К утру Михаила Калашникова не стало. Самарий плакал, Вадим сдерживался. Где достать гроб? Ни досок, ни леса поблизости. Сломали забор, из досок сколотили ящик, отдаленно напоминавший настоящий гроб.

— Нет, не годится так, — сказал Гурарий.

И добыл у медиков красный стрептоцид, растворил его, кистью, обыкновенной малярной кистью, увлажнил гроб, принявший цвет охры.

На военном грузовике отвезли тело Калашникова в Симферополь, на аэродром. Открыли крышку гроба, попрощались с Мишей, у гроба его выстроился почетный караул. Самарий вызвался сопровождать с другими офицерами штаба армии прах друга в Москву.

Рев авиационных винтов слился с последними винтовочными выстрелами салюта.

В аэропорту столицы встречали его правдисты и представители многих газет, работники Политуправления РККА.

На кладбище — снова винтовочные залпы салюта, почетный караул.

Нет больше с нами корреспондента-фронтовика! В «Правде» на посту сменила Мишу его жена.

...Я вспомнил обо всем этом спустя тридцать два года, перечитывая роман Вадима «В полдень на солнечной стороне». Нет в нем такого эпизода, но память писателя хранит его, и сейчас я думаю о том, что наиболее радостные или горестные события, жертвы, печали у крупного писателя рано или поздно переплавляются в книгу.

Читая ее, я вспомнил, как весной 1944 года мы оказались в здании Ялтинского горкома партии, куда в те же минуты, спустившись с гор, входили партизанившие в период оккупации работники горкома. Усталые, обросшие бородами... И к ним-то обратился с речью военный корреспондент Кожевников. Это были не только слова уважения, восхищения, нет, корреспондент говорил как пропагандист...

Но все же не только в этом особенность книг Кожевникова. Мне кажется, что все его удачи оттого, что он нашел «своего» героя, кожевниковского. Он предан этому герою от первых рассказов, от книги «Март — апрель» до «Особого подразделения» и «Петра Рябинкина», удостоенных Государственной премии. И если всех героев собрать вместе, мы увидим, что их связывает кровное родство, все они одной династии — династии строителей социализма. Писатель неизбежно сообщает своим героям хоть что-то от себя самого. Вадим Кожевников в юности был шахтером, был строителем. Отсюда его знание натуры и особенностей характера рабочего человека.

Помните повесть «Степной поход», написанную в тридцать шестом году? Не от мастера ли Глушкова идет эта династия? Крепкая, цельная натура. Человек самозабвенно любит свое дело и счастлив оттого, что приносит пользу людям, обществу. И «Годы огневые» современна и в то же время ретроспективна.

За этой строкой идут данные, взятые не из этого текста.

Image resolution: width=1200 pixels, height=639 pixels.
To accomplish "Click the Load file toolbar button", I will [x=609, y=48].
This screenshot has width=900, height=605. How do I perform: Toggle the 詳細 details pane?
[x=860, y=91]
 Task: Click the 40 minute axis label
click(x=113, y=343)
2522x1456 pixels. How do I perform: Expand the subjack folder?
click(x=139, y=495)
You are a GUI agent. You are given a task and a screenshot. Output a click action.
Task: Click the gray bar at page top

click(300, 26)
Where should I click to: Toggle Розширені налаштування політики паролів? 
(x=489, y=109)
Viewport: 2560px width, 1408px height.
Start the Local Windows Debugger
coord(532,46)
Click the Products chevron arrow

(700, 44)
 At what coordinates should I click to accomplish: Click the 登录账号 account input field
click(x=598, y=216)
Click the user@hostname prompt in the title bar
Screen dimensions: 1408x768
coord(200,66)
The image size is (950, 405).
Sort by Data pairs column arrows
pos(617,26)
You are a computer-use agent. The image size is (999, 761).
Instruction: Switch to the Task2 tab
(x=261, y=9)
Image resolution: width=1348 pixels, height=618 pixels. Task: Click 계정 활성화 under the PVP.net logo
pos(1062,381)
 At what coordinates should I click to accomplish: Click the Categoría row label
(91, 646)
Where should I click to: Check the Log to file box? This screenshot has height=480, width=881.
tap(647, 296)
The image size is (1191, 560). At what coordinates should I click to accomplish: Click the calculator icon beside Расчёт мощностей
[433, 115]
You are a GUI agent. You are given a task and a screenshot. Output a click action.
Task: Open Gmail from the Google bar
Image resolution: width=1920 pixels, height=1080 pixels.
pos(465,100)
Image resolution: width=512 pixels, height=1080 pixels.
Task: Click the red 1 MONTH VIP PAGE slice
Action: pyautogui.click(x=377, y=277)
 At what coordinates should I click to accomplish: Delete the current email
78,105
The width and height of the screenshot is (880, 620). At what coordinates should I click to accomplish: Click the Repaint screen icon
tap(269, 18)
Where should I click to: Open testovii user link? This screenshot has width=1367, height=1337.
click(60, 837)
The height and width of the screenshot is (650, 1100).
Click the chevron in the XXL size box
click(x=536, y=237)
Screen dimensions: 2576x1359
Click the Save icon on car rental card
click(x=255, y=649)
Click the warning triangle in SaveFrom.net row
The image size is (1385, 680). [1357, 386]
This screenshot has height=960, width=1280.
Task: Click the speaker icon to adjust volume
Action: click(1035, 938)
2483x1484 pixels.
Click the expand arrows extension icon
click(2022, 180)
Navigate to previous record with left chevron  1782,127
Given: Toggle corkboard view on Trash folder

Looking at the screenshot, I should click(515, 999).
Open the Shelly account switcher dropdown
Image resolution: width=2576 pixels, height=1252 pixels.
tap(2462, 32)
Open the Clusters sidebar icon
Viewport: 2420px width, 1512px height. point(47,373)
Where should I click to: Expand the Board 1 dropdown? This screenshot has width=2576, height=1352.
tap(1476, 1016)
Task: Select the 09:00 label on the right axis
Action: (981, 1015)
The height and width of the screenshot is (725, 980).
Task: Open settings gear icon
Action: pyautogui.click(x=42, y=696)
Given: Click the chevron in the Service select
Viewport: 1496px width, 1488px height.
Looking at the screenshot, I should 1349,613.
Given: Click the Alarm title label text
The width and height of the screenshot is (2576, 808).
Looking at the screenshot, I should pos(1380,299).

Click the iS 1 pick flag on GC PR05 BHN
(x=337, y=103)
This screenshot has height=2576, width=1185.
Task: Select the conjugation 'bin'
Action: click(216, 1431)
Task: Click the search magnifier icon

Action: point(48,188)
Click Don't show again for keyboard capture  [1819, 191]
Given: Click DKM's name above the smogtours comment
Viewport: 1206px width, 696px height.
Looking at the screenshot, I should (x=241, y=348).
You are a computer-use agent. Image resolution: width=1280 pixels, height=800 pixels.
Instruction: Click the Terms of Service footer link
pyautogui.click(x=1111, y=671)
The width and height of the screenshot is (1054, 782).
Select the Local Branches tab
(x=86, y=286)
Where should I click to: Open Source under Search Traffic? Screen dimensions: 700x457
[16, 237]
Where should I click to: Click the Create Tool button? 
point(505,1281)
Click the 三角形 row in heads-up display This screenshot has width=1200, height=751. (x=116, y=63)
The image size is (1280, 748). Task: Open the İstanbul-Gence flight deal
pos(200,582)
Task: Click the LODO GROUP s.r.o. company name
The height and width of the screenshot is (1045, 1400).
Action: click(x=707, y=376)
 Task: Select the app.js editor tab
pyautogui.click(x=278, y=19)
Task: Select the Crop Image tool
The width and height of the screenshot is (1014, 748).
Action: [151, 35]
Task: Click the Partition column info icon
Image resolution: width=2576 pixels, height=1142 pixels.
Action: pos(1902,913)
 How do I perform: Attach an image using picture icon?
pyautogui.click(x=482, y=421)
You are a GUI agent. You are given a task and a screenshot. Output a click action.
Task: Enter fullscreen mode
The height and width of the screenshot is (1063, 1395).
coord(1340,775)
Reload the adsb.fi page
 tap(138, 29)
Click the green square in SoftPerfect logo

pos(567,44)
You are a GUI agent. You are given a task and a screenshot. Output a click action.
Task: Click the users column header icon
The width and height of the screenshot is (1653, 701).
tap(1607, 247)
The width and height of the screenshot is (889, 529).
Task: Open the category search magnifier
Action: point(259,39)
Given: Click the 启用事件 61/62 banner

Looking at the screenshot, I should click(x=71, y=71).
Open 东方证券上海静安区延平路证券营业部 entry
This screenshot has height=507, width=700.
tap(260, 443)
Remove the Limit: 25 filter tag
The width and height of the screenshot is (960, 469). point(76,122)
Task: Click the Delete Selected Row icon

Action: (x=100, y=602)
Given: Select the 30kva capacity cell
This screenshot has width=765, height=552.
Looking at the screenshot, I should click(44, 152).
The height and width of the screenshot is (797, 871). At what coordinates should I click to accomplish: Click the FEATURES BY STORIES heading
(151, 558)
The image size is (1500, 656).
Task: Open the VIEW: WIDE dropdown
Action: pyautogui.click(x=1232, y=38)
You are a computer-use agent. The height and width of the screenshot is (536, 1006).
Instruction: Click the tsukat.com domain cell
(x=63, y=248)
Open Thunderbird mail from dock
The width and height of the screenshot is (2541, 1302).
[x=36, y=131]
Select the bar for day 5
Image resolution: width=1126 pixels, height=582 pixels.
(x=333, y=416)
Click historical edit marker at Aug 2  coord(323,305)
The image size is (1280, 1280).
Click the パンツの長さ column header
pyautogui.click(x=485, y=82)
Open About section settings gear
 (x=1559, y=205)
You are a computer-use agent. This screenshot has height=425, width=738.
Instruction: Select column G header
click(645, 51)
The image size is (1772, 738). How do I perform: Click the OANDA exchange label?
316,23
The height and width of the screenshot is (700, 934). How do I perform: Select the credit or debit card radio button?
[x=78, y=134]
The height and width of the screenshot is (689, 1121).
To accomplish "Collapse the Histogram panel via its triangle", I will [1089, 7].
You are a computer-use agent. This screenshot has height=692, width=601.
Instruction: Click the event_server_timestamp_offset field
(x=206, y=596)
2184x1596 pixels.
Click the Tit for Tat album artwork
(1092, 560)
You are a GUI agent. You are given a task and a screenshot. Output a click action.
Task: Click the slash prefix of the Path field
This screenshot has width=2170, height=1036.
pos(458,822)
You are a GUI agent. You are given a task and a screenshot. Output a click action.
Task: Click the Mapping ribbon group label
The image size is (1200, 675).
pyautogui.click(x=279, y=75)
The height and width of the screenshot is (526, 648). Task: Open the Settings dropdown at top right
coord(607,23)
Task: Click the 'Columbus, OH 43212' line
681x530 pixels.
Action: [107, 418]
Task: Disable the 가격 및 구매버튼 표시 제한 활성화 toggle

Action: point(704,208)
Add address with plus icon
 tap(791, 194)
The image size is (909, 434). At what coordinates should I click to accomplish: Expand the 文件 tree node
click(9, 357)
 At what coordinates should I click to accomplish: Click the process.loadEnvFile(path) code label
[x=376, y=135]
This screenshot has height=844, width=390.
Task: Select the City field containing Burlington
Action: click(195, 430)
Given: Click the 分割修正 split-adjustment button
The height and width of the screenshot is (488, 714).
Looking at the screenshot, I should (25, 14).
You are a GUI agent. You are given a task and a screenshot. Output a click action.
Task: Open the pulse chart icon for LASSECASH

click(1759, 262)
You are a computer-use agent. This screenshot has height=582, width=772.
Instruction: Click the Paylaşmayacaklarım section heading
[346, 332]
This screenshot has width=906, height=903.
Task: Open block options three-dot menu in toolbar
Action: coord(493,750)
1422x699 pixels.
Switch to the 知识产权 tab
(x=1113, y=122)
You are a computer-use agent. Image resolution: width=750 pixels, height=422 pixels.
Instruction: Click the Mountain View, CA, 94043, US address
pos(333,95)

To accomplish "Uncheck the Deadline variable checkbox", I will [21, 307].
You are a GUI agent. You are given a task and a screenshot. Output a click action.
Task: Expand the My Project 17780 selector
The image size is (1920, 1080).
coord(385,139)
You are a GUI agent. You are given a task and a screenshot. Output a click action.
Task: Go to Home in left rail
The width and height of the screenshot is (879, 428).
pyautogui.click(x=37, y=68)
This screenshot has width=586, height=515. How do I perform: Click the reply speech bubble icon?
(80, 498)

Это небольшое отвлечение в прошлое я разрешил себе оттого, что новая книга его в большей мере, чем другие, знакомит нас с писателем-пропагандистом. Не только публицистом, но именно пропагандистом. Для книги, о которой идет сейчас речь, писатель отобрал журналистские свидетельства свои за многие годы. На мой взгляд, писатель поступил правильно: при строгом отборе очерков и высказываний он сознательно сохранил в первозданном виде их язык и манеру, юношескую угловатость первых публикаций и постепенное — год из года — «повзросление» своей прозы. Читатели становятся свидетелями и становления мастерства тогдашнего журналиста-комсомольца, и движения времени в нашей стране.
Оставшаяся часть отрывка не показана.